Exercise details -> Exact reproduction of every entry is required.

Records from a dataset

◆ ◆ ◆ ◆ ◆

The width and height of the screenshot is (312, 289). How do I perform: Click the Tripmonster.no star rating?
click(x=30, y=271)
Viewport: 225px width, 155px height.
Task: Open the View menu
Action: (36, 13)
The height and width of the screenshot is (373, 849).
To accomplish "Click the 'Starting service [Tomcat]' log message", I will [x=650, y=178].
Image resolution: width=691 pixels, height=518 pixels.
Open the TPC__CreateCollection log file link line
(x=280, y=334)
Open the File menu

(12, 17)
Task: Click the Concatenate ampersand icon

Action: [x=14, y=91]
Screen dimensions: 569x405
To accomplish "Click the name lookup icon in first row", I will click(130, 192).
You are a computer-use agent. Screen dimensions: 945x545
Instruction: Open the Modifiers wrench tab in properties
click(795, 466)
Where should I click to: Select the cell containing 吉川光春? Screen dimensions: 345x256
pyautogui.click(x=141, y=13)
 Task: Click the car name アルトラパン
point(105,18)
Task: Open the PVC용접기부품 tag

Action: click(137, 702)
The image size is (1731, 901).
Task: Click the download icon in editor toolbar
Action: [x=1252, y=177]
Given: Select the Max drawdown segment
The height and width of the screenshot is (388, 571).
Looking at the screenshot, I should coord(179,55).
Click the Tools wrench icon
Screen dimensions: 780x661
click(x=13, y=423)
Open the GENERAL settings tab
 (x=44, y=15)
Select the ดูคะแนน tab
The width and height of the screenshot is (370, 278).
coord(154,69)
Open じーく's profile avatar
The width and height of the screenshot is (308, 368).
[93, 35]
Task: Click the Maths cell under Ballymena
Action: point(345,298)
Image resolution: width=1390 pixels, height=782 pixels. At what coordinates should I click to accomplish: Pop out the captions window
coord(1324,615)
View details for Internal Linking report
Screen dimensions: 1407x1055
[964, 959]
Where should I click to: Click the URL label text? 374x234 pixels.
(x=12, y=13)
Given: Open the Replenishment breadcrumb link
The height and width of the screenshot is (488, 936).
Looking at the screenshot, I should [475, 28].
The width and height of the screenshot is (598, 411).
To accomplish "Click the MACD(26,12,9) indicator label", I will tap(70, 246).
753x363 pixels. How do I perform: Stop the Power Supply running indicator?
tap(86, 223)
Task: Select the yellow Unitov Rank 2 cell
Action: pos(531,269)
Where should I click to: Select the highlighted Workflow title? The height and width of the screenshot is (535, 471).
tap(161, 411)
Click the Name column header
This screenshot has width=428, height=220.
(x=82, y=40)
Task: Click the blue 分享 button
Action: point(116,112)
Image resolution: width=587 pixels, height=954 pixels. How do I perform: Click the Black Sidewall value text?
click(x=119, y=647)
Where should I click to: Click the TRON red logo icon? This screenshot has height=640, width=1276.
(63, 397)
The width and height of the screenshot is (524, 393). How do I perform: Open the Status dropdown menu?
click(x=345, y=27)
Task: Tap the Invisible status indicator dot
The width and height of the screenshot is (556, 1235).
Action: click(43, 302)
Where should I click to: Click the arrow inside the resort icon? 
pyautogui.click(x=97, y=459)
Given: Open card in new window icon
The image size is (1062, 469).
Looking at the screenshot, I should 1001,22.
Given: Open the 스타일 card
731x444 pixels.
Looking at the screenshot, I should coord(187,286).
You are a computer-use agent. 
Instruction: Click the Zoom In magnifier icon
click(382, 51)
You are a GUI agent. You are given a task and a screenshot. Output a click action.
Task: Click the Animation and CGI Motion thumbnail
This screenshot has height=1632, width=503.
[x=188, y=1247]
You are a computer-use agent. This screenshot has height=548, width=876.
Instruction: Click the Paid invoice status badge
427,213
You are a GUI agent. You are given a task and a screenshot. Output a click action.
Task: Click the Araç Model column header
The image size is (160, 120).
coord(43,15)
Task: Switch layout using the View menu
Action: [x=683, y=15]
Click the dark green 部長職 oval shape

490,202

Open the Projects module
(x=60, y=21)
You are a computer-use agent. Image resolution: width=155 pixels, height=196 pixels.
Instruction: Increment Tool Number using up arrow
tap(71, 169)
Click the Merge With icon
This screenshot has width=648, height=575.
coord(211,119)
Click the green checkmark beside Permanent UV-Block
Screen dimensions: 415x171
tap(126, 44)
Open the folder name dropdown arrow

◆ ◆ ◆ ◆ ◆

Task answer ->
The width and height of the screenshot is (312, 289). How do I perform: Click the Tripmonster.no star rating?
click(x=30, y=271)
Viewport: 225px width, 155px height.
Task: Open the View menu
Action: (36, 13)
The height and width of the screenshot is (373, 849).
To accomplish "Click the 'Starting service [Tomcat]' log message", I will [x=650, y=178].
Image resolution: width=691 pixels, height=518 pixels.
Open the TPC__CreateCollection log file link line
(x=280, y=334)
Open the File menu

(12, 17)
Task: Click the Concatenate ampersand icon

Action: [x=14, y=91]
Screen dimensions: 569x405
To accomplish "Click the name lookup icon in first row", I will click(130, 192).
You are a computer-use agent. Screen dimensions: 945x545
Instruction: Open the Modifiers wrench tab in properties
click(795, 466)
Where should I click to: Select the cell containing 吉川光春? Screen dimensions: 345x256
pyautogui.click(x=141, y=13)
 Task: Click the car name アルトラパン
point(105,18)
Task: Open the PVC용접기부품 tag

Action: click(137, 702)
The image size is (1731, 901).
Task: Click the download icon in editor toolbar
Action: [x=1252, y=177]
Given: Select the Max drawdown segment
The height and width of the screenshot is (388, 571).
Looking at the screenshot, I should coord(179,55).
Click the Tools wrench icon
Screen dimensions: 780x661
click(x=13, y=423)
Open the GENERAL settings tab
 (x=44, y=15)
Select the ดูคะแนน tab
The width and height of the screenshot is (370, 278).
coord(154,69)
Open じーく's profile avatar
The width and height of the screenshot is (308, 368).
[93, 35]
Task: Click the Maths cell under Ballymena
Action: point(345,298)
Image resolution: width=1390 pixels, height=782 pixels. At what coordinates should I click to accomplish: Pop out the captions window
coord(1324,615)
View details for Internal Linking report
Screen dimensions: 1407x1055
[964, 959]
Where should I click to: Click the URL label text? 374x234 pixels.
(x=12, y=13)
Given: Open the Replenishment breadcrumb link
The height and width of the screenshot is (488, 936).
Looking at the screenshot, I should [475, 28].
The width and height of the screenshot is (598, 411).
To accomplish "Click the MACD(26,12,9) indicator label", I will tap(70, 246).
753x363 pixels. How do I perform: Stop the Power Supply running indicator?
tap(86, 223)
Task: Select the yellow Unitov Rank 2 cell
Action: pos(531,269)
Where should I click to: Select the highlighted Workflow title? The height and width of the screenshot is (535, 471).
tap(161, 411)
Click the Name column header
This screenshot has width=428, height=220.
(x=82, y=40)
Task: Click the blue 分享 button
Action: point(116,112)
Image resolution: width=587 pixels, height=954 pixels. How do I perform: Click the Black Sidewall value text?
click(x=119, y=647)
Where should I click to: Click the TRON red logo icon? This screenshot has height=640, width=1276.
(63, 397)
The width and height of the screenshot is (524, 393). How do I perform: Open the Status dropdown menu?
click(x=345, y=27)
Task: Tap the Invisible status indicator dot
The width and height of the screenshot is (556, 1235).
Action: click(43, 302)
Where should I click to: Click the arrow inside the resort icon? 
pyautogui.click(x=97, y=459)
Given: Open card in new window icon
The image size is (1062, 469).
Looking at the screenshot, I should 1001,22.
Given: Open the 스타일 card
731x444 pixels.
Looking at the screenshot, I should coord(187,286).
You are a computer-use agent. 
Instruction: Click the Zoom In magnifier icon
click(382, 51)
You are a GUI agent. You are given a task and a screenshot. Output a click action.
Task: Click the Animation and CGI Motion thumbnail
This screenshot has height=1632, width=503.
[x=188, y=1247]
You are a computer-use agent. This screenshot has height=548, width=876.
Instruction: Click the Paid invoice status badge
427,213
You are a GUI agent. You are given a task and a screenshot. Output a click action.
Task: Click the Araç Model column header
The image size is (160, 120).
coord(43,15)
Task: Switch layout using the View menu
Action: [x=683, y=15]
Click the dark green 部長職 oval shape

490,202

Open the Projects module
(x=60, y=21)
You are a computer-use agent. Image resolution: width=155 pixels, height=196 pixels.
Instruction: Increment Tool Number using up arrow
tap(71, 169)
Click the Merge With icon
This screenshot has width=648, height=575.
coord(211,119)
Click the green checkmark beside Permanent UV-Block
Screen dimensions: 415x171
tap(126, 44)
Open the folder name dropdown arrow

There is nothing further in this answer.